Friday, November 21, 2008

Angels and devils.



Apparently Haringey Children's Services find it incredibly difficult to attract social workers to its team. I wonder why. I'm guessing that this means that in order to tackle the monstrous workload which they have the caliber of staff which they do attract is not the highest. And those who are there are overworked. Government guidelines say that no social worker should have a caseload of more than twelve chidren to deal with, whereas the overstretched staff whom Haringey have managed to keep are coping with caseloads of between eighteen and twenty. After the recent storm of criticism it will be even more difficult for them to attract staff.

Perhaps when the enquiry looks at what went wrong, they might address the profile of social workers in this country. Damned if they do take children away and damned if they don't, they perform an intensely stressful and emotional function, and the only time anyone pays them any attention is when something goes horribly, tragically, appallingly wrong. Or when a woman goes to the press with a story about how mean, vindictive, heartless social workers have ripped her innocent child from her without any justification at all. And yet there must be stories where the intervention of a social worker has made infinite difference to the lives of children and families all over the country. Have you ever heard one? No, nor have I. A girl I teach wants to be a social worker. I had to suppress my look of astonishment and dread when she said this. A more distressing and thankless job it is difficult for me to imagine. I can only guess at the stress levels which must be endemic in the profession. From the recent coverage you'd think that the social worker had joined in the beatings.

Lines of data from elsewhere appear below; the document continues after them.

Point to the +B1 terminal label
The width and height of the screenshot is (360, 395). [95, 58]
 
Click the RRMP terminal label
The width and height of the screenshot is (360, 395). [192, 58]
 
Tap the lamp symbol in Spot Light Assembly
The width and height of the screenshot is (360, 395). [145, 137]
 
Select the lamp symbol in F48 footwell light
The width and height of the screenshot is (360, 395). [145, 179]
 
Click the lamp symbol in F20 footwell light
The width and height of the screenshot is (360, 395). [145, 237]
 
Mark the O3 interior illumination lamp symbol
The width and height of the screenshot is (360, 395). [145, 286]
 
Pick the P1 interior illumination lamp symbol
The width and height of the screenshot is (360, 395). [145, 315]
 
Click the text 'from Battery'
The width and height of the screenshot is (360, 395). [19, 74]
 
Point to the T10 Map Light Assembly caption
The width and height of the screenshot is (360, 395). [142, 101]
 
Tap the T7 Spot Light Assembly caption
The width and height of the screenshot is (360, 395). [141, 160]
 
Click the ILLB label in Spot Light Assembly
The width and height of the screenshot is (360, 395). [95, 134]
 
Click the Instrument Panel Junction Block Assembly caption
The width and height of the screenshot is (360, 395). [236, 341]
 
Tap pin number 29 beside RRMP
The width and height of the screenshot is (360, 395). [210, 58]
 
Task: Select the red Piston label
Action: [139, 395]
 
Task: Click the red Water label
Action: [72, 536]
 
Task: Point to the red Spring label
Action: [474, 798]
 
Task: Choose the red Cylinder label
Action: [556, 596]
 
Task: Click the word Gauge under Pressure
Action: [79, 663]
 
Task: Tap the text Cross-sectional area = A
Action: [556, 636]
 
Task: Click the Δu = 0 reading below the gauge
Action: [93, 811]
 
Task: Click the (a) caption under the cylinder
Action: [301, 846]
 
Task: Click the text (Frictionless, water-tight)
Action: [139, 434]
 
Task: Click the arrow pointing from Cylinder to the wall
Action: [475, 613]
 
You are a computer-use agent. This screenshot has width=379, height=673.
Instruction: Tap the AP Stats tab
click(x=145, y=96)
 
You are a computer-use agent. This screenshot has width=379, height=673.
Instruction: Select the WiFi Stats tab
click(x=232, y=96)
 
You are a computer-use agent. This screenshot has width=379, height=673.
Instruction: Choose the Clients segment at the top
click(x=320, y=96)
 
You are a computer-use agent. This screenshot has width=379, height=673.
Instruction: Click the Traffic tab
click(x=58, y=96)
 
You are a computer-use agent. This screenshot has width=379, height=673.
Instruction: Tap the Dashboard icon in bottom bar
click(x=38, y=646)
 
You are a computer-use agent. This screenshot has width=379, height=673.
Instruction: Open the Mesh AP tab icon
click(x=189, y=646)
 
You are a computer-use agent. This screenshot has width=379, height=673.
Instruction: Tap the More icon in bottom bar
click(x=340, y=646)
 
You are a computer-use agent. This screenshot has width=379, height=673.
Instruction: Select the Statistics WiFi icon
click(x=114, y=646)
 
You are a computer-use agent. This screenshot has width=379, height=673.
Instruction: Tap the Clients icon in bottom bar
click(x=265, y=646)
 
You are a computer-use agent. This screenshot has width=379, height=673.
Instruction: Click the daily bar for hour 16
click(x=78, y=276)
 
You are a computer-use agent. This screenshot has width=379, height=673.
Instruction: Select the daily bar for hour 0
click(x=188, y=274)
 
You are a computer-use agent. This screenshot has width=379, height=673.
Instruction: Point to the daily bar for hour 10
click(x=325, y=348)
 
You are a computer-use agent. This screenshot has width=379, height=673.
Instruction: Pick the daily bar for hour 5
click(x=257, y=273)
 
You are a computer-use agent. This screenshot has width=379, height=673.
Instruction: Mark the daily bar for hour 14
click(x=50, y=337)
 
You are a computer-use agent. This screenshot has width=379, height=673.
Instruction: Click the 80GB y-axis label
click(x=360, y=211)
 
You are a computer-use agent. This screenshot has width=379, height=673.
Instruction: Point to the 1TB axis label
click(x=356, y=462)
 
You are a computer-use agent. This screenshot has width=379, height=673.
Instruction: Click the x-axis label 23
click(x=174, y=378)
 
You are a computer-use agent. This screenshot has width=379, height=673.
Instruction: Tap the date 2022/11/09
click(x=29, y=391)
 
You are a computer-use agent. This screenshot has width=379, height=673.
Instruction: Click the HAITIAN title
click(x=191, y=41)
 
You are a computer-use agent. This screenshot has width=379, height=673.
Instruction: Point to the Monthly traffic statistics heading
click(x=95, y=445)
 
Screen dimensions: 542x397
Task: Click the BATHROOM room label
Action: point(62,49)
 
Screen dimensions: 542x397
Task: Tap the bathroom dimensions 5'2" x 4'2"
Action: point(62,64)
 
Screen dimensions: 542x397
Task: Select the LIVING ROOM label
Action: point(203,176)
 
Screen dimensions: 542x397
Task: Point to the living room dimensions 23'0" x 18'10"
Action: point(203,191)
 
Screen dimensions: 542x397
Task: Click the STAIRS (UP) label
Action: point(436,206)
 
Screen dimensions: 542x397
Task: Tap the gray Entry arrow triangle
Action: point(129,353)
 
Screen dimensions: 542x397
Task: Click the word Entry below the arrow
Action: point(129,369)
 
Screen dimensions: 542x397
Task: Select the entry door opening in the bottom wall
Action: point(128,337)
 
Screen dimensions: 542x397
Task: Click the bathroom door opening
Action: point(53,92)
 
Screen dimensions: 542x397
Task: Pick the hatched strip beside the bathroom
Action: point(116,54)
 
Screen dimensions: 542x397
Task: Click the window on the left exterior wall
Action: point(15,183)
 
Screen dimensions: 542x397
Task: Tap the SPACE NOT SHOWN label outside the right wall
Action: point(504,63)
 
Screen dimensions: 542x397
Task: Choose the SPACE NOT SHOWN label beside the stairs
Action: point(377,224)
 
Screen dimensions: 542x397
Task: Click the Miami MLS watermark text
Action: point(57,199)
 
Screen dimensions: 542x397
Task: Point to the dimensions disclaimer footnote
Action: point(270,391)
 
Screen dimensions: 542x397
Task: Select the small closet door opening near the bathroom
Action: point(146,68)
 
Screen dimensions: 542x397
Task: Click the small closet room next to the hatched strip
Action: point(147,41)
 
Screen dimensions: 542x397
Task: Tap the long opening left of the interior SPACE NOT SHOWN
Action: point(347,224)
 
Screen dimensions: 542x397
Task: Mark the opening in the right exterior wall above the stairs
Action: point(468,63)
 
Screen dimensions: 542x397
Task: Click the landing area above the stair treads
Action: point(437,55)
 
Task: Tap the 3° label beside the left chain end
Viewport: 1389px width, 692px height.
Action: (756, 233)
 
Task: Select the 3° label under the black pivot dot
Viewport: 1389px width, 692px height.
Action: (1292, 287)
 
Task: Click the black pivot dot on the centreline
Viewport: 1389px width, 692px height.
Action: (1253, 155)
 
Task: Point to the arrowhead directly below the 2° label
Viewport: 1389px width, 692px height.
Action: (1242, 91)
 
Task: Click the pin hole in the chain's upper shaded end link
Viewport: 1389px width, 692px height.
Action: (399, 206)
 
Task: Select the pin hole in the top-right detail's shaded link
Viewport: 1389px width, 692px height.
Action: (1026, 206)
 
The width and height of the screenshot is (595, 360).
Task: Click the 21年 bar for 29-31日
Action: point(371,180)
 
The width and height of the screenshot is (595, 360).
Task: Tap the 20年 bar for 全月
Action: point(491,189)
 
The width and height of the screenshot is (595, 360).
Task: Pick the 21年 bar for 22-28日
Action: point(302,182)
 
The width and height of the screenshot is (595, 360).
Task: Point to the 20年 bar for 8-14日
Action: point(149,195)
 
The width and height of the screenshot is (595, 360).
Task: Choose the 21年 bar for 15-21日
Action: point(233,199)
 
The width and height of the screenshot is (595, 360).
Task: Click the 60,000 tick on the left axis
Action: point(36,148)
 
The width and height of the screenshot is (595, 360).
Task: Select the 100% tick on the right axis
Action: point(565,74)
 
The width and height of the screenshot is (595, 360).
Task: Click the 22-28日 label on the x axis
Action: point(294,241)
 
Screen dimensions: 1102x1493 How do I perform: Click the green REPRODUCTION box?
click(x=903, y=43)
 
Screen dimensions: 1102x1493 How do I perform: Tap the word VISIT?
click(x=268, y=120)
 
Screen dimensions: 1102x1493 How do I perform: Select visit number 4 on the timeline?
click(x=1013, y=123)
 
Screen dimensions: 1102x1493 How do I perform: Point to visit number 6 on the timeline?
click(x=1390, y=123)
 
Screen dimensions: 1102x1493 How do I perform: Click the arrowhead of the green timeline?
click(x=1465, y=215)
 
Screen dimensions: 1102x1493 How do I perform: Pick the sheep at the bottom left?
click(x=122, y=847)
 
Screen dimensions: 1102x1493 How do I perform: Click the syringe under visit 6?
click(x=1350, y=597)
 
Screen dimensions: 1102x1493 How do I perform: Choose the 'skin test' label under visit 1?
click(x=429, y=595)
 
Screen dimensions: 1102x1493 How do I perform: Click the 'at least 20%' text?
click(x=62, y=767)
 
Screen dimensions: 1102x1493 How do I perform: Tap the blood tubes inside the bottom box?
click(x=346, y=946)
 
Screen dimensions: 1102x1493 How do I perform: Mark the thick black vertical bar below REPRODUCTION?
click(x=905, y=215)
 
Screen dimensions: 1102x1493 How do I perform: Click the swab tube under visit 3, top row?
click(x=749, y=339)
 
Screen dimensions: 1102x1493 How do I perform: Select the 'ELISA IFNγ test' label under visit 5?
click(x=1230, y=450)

Someone who knows what he's on about said something interesting to me yesterday when I talked about a case of two children , a fifteen and a sixteen year old, who had beaten a man to death. I made some disgusted comment about them and my friend pointed out that they had probably had a brutal life, one not a million miles from that of Baby P, only they survived. You don't come out of a loving, supportive happy home and get your thrills kicking the shit out of people.

And yet we look at pictures of angelic, tortured and murdered children on one side, and police mugshots of dead-faced, hate-filled teenage thugs on the other and never consider that there might be a relation between the two. Both are damaged; both probably have known much misery. The older ones are hardened. And maybe they are hardened because they are the children of brutalised or neglected children, who themselves were dragged up by inadequate parents of their own.

It's a tough one, but at some point society has to look beyond today's awful, awful headline and see what needs to change.

Without pointing fingers at scapegoats. I object to it because it doesn't help.